- **Data provided**
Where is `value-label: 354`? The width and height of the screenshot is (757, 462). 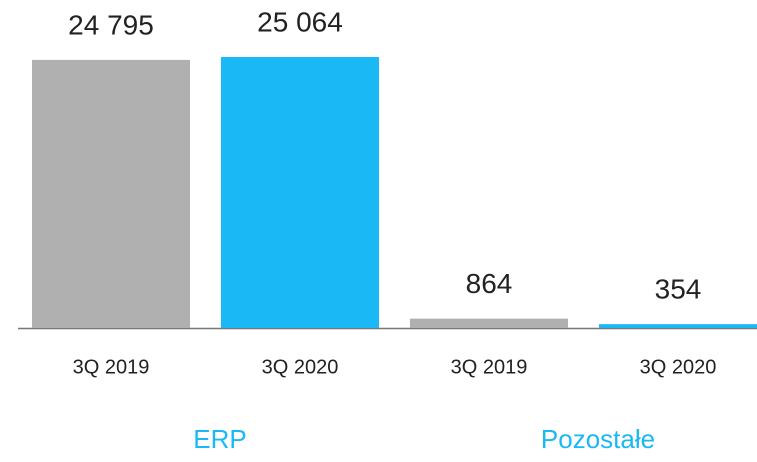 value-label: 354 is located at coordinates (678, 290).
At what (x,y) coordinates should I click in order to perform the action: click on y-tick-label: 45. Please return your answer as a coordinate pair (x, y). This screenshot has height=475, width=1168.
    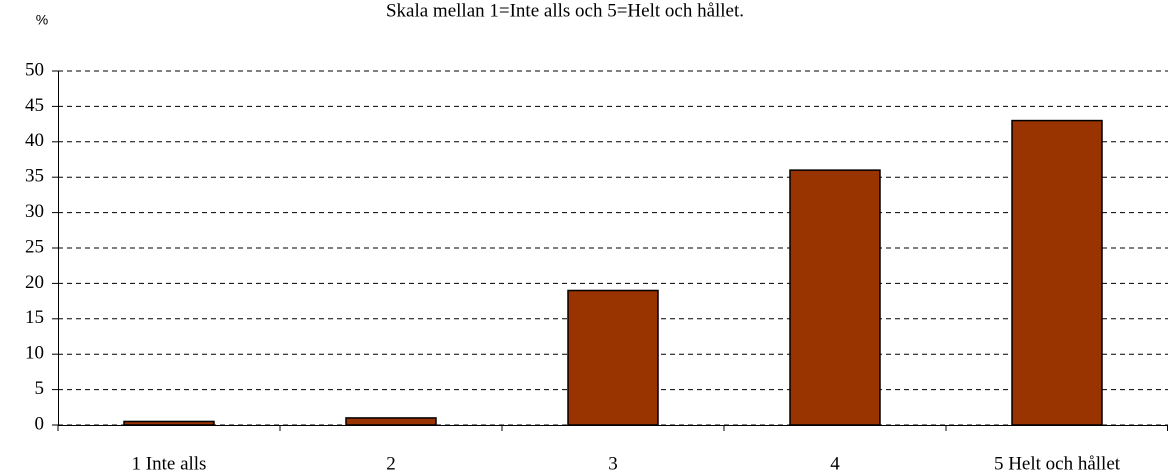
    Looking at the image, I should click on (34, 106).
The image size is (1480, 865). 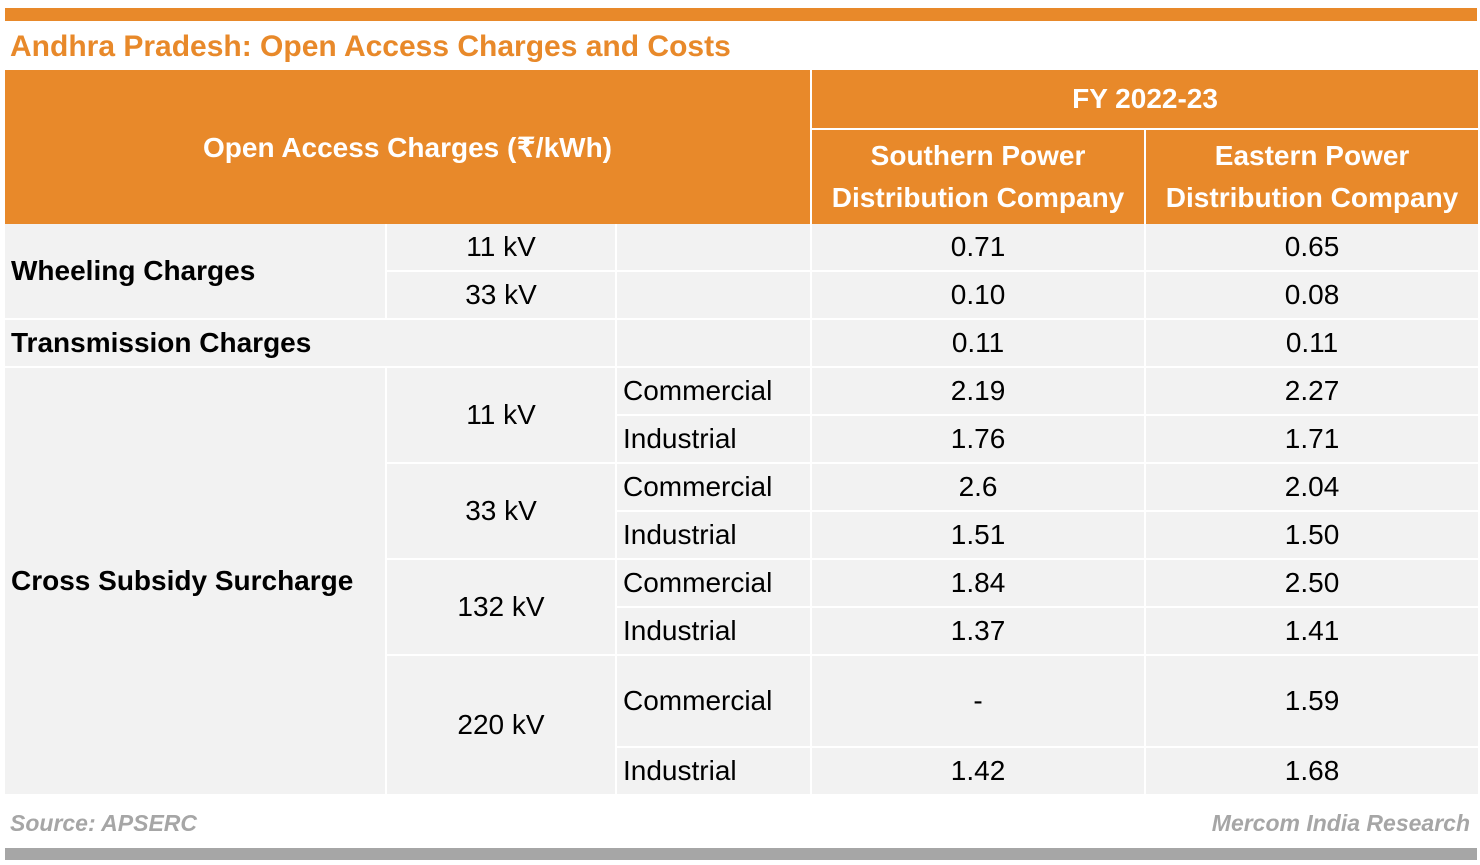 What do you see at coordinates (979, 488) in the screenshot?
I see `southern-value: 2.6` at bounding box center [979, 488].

- **Problem to work on**
Convert the lines above into a Markdown table with the columns Row and Line, starting with the line that contains "At what (x,y)" and going on through the line that contains "Looking at the". Skip blank lines and leave the pictures out.

- **Answer**
| Row | Line |
|---|---|
| 1 | At what (x,y) coordinates should I click in order to perform the action: click on y-tick-label: 45. Please return your answer as a coordinate pair (x, y). This screenshot has height=475, width=1168. |
| 2 |     Looking at the image, I should click on (34, 106). |